Manufacturers must participate in the 340B Program and its price controls as a condition for having Medicare Part B and Medicaid pay for their therapies. Capozzi noted that 20 other states have similar laws.
“Novartis wants the 340B program to reach as narrowly as possible, because it does not want to sell drugs at the federally set 340B price,” Capozzi said.
Ronald S. Connelly, of Powers Pyles Sutter & Verville, PC in Washington D.C., represented the Missouri Hospital Association and Missouri Primary Care Association during the hearing. He said that Missouri law addresses the delivery and distribution of drugs under 340B — not pricing.

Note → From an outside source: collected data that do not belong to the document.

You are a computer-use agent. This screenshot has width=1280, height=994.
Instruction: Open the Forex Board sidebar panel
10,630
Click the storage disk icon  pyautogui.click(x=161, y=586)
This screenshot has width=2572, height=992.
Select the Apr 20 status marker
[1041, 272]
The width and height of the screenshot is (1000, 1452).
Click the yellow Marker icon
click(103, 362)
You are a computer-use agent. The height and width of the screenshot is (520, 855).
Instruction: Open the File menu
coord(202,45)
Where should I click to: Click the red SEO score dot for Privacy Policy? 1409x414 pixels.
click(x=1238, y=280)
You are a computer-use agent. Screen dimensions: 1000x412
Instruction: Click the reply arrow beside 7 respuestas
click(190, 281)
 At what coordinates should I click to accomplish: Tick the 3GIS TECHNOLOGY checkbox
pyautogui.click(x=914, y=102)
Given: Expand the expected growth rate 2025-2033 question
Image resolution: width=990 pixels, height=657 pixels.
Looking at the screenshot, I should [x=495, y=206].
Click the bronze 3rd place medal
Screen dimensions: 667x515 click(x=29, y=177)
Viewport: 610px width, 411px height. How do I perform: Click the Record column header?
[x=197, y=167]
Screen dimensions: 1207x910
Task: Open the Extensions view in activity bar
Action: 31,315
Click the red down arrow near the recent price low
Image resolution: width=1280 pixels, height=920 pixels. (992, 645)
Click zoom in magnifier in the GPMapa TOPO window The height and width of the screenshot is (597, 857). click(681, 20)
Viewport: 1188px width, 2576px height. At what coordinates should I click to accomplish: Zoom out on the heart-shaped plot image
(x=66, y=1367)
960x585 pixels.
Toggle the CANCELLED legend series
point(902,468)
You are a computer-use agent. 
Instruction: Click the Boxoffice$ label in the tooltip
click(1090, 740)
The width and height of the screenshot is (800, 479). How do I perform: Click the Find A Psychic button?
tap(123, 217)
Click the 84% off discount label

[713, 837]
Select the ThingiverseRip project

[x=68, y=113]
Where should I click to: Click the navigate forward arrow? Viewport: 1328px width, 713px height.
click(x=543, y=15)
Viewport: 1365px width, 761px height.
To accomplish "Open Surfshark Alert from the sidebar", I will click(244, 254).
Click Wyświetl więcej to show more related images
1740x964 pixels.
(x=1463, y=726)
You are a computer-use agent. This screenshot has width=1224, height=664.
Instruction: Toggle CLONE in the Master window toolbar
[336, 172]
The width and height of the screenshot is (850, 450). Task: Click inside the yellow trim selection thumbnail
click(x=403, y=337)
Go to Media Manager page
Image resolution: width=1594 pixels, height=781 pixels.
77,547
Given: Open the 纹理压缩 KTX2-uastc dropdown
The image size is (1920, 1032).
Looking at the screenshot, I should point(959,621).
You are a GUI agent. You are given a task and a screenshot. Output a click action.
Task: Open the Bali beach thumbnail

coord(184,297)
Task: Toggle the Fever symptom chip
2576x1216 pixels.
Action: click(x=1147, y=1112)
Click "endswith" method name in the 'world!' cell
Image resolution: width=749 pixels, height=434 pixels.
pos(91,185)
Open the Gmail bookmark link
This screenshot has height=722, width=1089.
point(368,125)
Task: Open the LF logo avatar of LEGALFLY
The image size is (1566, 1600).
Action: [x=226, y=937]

“The 340B statute entitles covered entities to purchase an unlimited number of 340B drugs,” Connelly argued. “Any harm that they believe they have suffered comes at the hands of the 340B program, not the state of Missouri. The 340B statute imposes only two requirements on covered entities: no diversion and no duplicate discounts. So, in other words, it’s addressing who the drugs can go to once the covered entity purchases.”
Ellsworth countered that the Minnesota law in Ellison also did not set the dollar amount for any drug sale.
“What it did was it prevented a price increase by the manufacturer, so it pegged the price that it would be sold down the line in Minnesota to the company’s existing price,” Ellsworth said. “Missouri law operates in the same way to peg the price in Missouri to something external to Missouri." She added that “in both cases, the state is saying when a drug is sold here, it must be at this price from some external factor, the company’s existing price, or the 340B price.”
Inits brief, Novartis argues the law puts drug manufacturers at an unfair disadvantage.
“Importantly, the 340B Program governs only the price that covered entitiespay to purchase the drug; covered entities turn around and charge full price to patientswhen the drug is dispensed,” the company argues. “Simple math says that the more product a covered entity can buy low and sell high, the more lucrative the 340B Program is for that covered entity’s bottom line. The covered entities’ response to this incentive structure — combined with a well-established lack of transparency — has led to the current dispute.”
But Missouri pushed back on the pharmacy giant’s assertion that the law is a cash grab for wealthy hospitals at the expense of drug manufacturers.
“Novartis accuses safety-net hospitals of colluding with ‘major for-profit chains such as Walmart and CVS’ to leverage 340B’s ‘price controls’ through a ‘deliberately opaque’ algorithm to create a ‘massive windfall,’” Missouri states in its own brief. “That is not how the Supreme Court and this Court have described 340B. The truth is that Novartis dislikes 340B because it cuts into Novartis’s already massive profits.”
U.S. Circuit Judges Lavenski R. Smith and Duane Benton, both George W. Bush appointees, and Ralph R. Erickson, a Donald Trump appointee, made up the panel. They took the case under advisement, and there is no timetable for a ruling.